- Episode no.: Season 5 Episode 22
- Directed by: Rob Greenberg
- Written by: Jamie Rhonheimer
- Production code: 5ALH21
- Original air date: May 10, 2010

Guest appearances
- Rebecca Klingler as Marla; Darby Stanchfield as Marissa Heller; Michael York as Jefferson Van Smoot; Ed Brigadier as Waiter; Michele Boyd as Jolene; Brea Cola as Hannah; Peter Bogdanovich as himself; Will Shortz as himself; Arianna Huffington as herself;

Episode chronology
| ← Previous "Twin Beds" | Next → "The Wedding Bride" |
- How I Met Your Mother season 5

= Robots Versus Wrestlers =

"Robots Versus Wrestlers " is the 22nd episode of the fifth season of the CBS sitcom How I Met Your Mother and 110th episode overall. It aired on May 10, 2010.

==Plot==

Barney is excited to get the gang to come with him to a grandscale fighting match called "Robots Versus Wrestlers". Barney had bought a fifth ticket for Robin, despite knowing she had wished to spend time away from them, and indeed she ends up declining. Meanwhile, Ted finds himself continuously snubbed by his friends whenever he tries to appear intellectual, such as by reciting a poem, as his friends always make fart noises to interrupt him. At Ted's apartment, Barney finds an envelope addressed to Marissa Heller, who Ted explains was the apartment's previous occupant. Ted has been receiving her mail ever since they had moved in 10 years ago, and over the years, he and Marshall had become curious about her personality. Ted opens the envelope, which is an invitation to a high-society party in the Alberta Building, a famous building that Ted describes as the most beautiful in Manhattan. Unfortunately, the party is the same night as "Robots Versus Wrestlers", so Ted convinces the gang they will make a brief appearance at the party before heading over to Robots, having Lily pretend to be Marissa so that they can gain entry to the party.

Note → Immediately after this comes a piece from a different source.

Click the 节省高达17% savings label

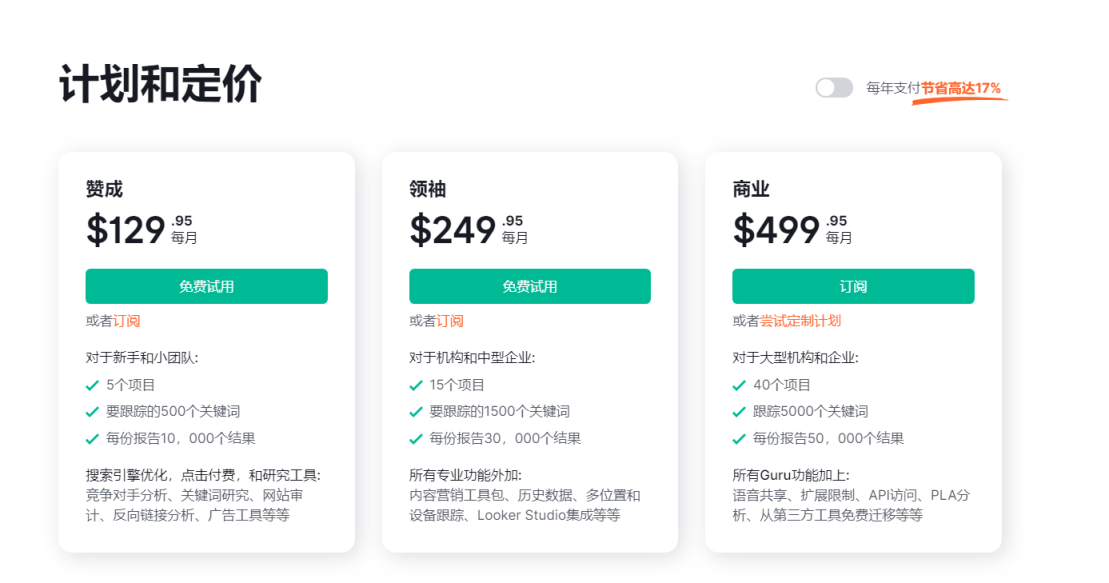[961, 88]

As Lily is about to introduce herself as Marissa to the doorman, the real Marissa arrives, foiling their plan. Ted manages to impress Marissa with his intellectual knowledge, and Marissa agrees to take the group with her up to the party. Ted has a great time at the party, becoming a big hit, while Marshall, Lily, and Barney find it boring and want to leave. Ted decides to stay, leaving Barney hurt, as he, Marshall and Lily head to the Robots event.

At "Robots Versus Wrestlers", Barney is bothered by the fact that their group appears to be growing apart: Robin moving in with Don, Ted leaving them for the party, and Marshall and Lily possibly having a baby soon. Lily assures Barney that, though they might drift apart, they will still remain friends. Meanwhile, Ted continues to have a good time at the party and begins reciting a poem to everyone there, in the original Italian. As he does so, Ted is amazed no one interrupts him and realizes maybe he has gone too far, and wishes someone would stop him. At that moment, Marshall and the others discover Ted's doppelgänger, a Mexican wrestler at the event. Barney sends Ted a picture, who upon seeing it immediately leaves the party.

At MacLaren's, Marshall asks Lily to seriously consider the possibility of having a baby. Lily points out they will not be able to do as many fun things as before, such as finding Ted's doppelgänger. They agree not to start trying for a baby until after they find the fifth doppelgänger of the group, Barney's. Ted arrives later, where Barney apologizes to him and allows to him to recite another poem. As Ted begins to do so, Robin arrives and interrupts him with a fart noise. As the gang shows her Ted's doppelgänger, Future Ted explains that, although the group grew apart one time or another, they always made sure to get together every year for "Robots Versus Wrestlers".

==Critical response==

Donna Bowman of The A.V. Club rated the episode grade A.

Amanda Sloane Murray of IGN gave the episode 7.2 out of 10. "With its rare departure from the show's signature blend of flashbacks and cutaways, this episode often felt like it was ganked from a completely different, less funny show."

Cindy McLennan of Television Without Pity gave the episode a C+ rating.